Carrier: No Sparks.
Hi Stewart,
I see that you already have several well informed replies re. your problem but I'll shove in my five pennyworth anyway!
As far as I'm aware, all the 6v flatheads,early or late, use a nominally 4v coil with a wirewound resistor between it and the ignition switch. This resistor is made from Eueka wire which has the property of increasing its resistance as it heats up. This has a very useful effect in basic ignition systems, i.e, the primary current is shared between it and the coil. When the engine is idling the contacts are closed for a relatively long time, so the primary current tends to increase giving the coil a hard time.
However, the resistor counters this so the coil does not cook.
On the other hand, when the engine is at high revs the resistor cools, allowing plenty of current to convert into high speed sparks.
Another handy effect of this system is that if the ignition switch is left on with the engine stalled, the resistor stops the coil going into meltdown if the contacts are closed.

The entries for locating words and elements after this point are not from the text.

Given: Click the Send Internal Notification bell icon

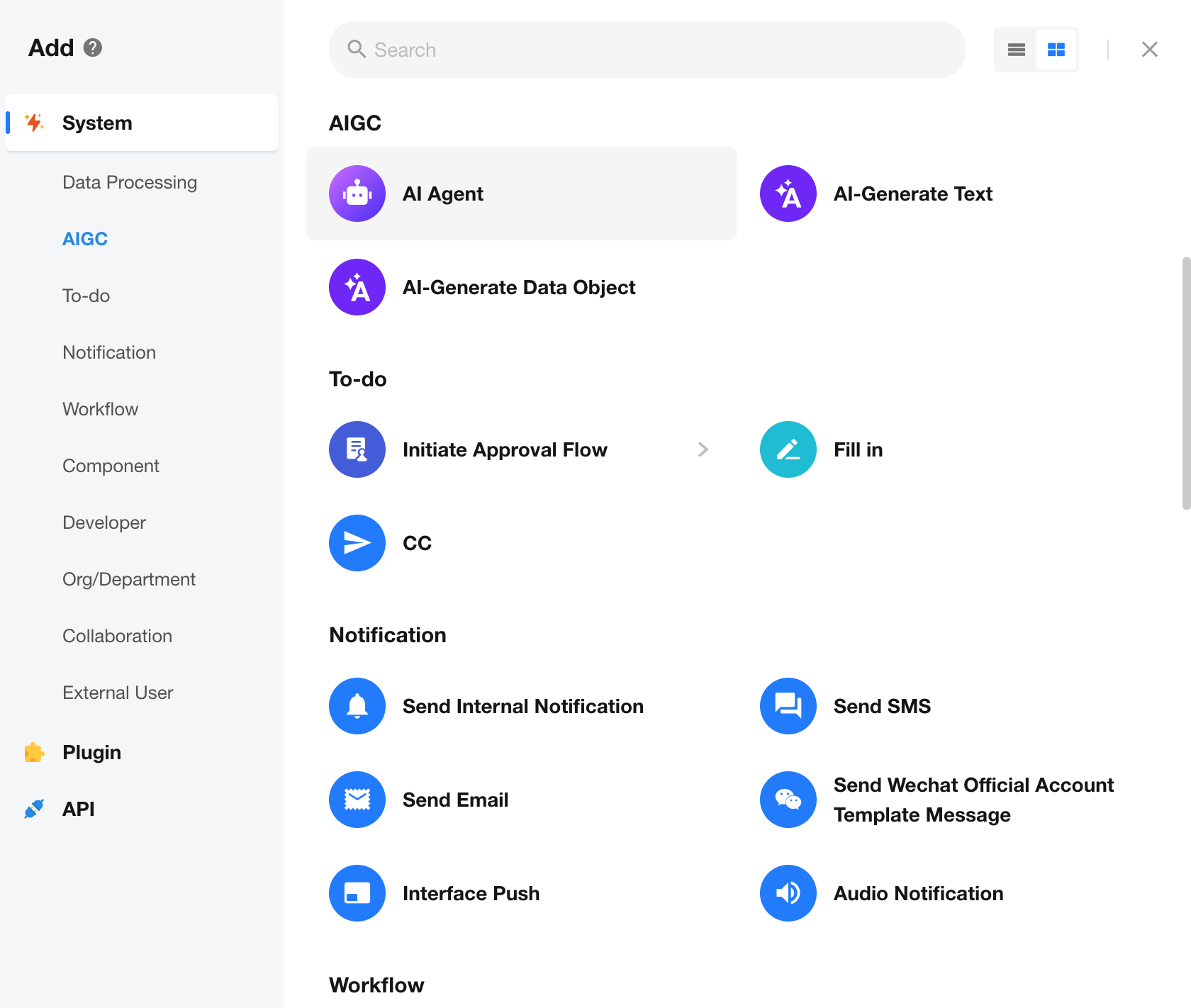Looking at the screenshot, I should [357, 706].
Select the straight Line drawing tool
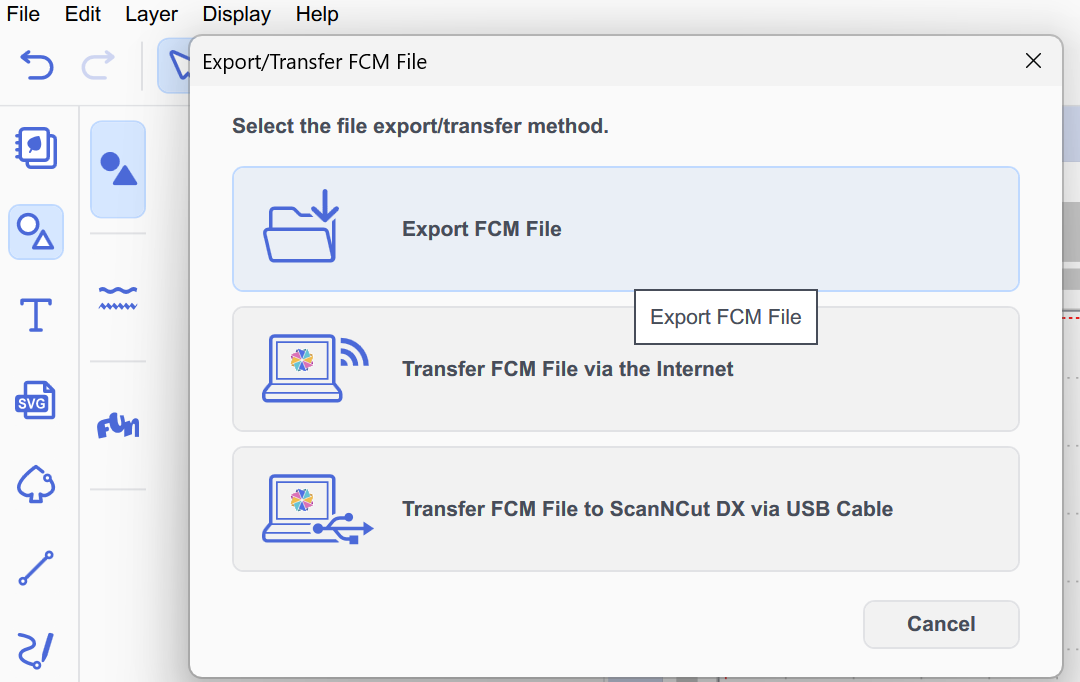1080x682 pixels. click(x=36, y=568)

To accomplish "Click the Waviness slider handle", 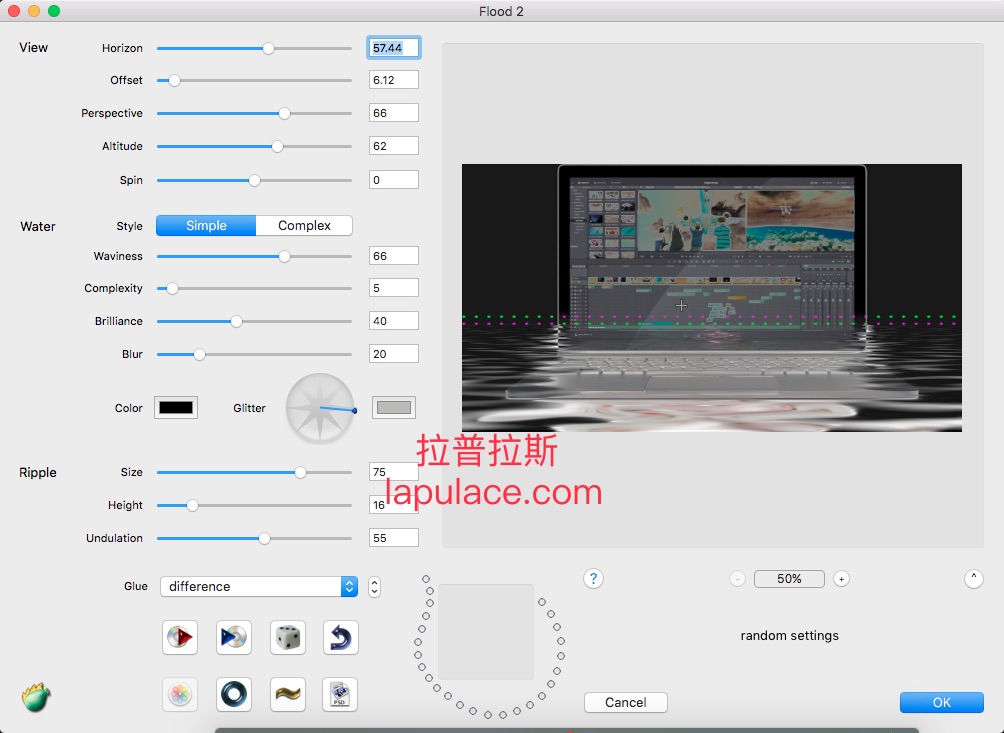I will [x=284, y=256].
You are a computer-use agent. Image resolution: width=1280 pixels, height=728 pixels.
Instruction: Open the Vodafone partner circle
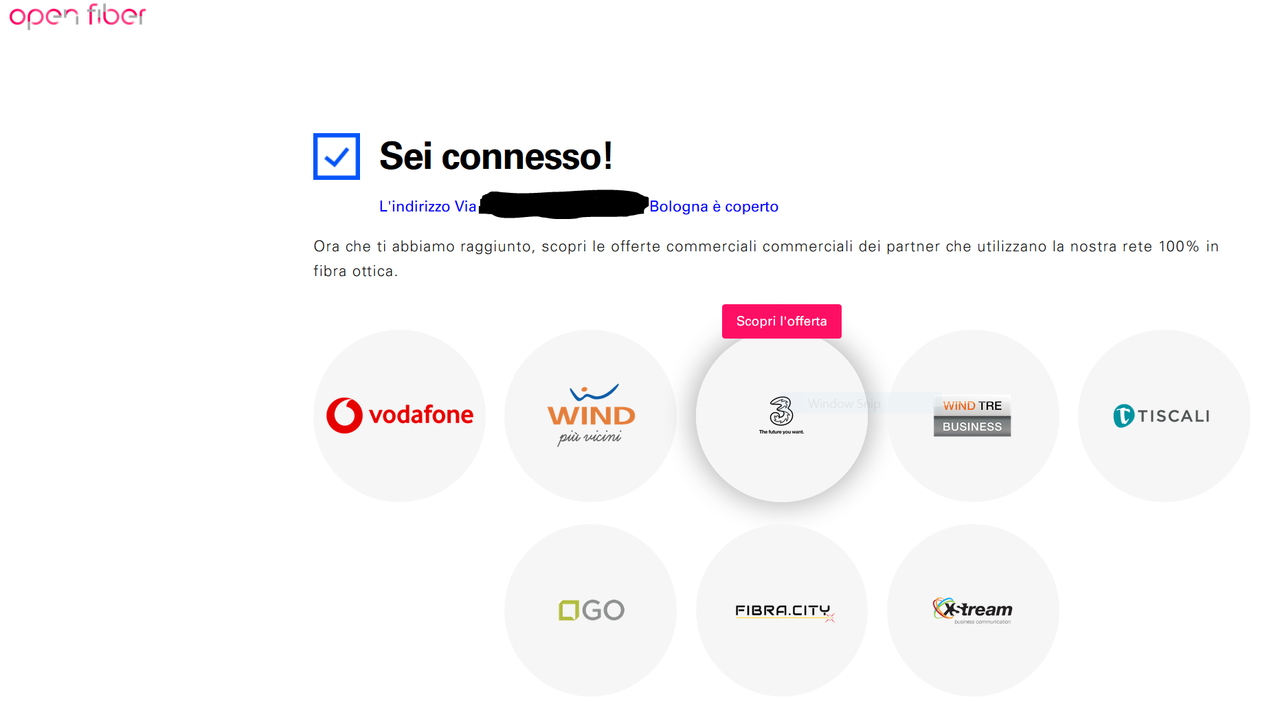[x=399, y=415]
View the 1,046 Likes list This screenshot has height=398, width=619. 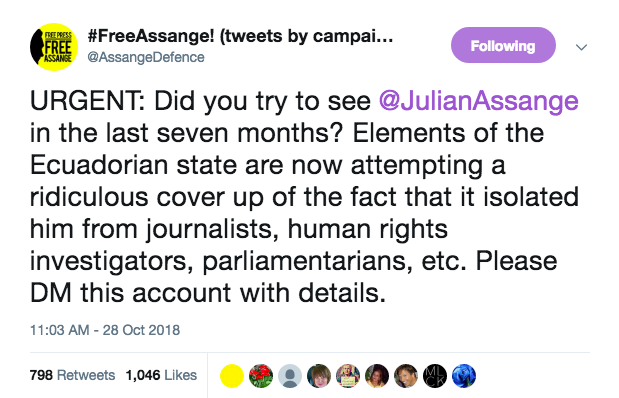point(161,375)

I think the resistor should measure about 0.75 Ohms at 20c.
Great care must be taken when setting the contact breakers on 8 lobe cams, as one set 'makes', and the other set 'breaks'. The contacts are NOT 180 deg. apart, which cleverly increases the coil saturation ( Dwell ) time to 36 deg., giving a better spark.A proper setting fixture is best but I have had good results using a vice to hold the distributor, wiring in a coil, plug, battery and resistor, using a drill to turn the dist. shaft at approx. 2000 RPM, using a dwell meter or 'scope to check the results.
A later development of the Ballast Resistor is the cold start bypass system i.e, when the engine is cranked over the heavy starter current drops the battery voltage from, say, 6v to 5v. A separate wire from a terminal on the starter solenoid is fixed to the coil primary terminal, bypassing the resistor, so now there is 5v to a 4v coil and, hey presto, big fat sparks to fire the old girl up! Clever huh! This system overcomes a problem known as coil robbing which some folks may have experienced by the engine firing just as you let go of the starter switch.
Sorry if all this comes over as a lecture but i've always found that things are much easier to fix if you know how they work in the first place!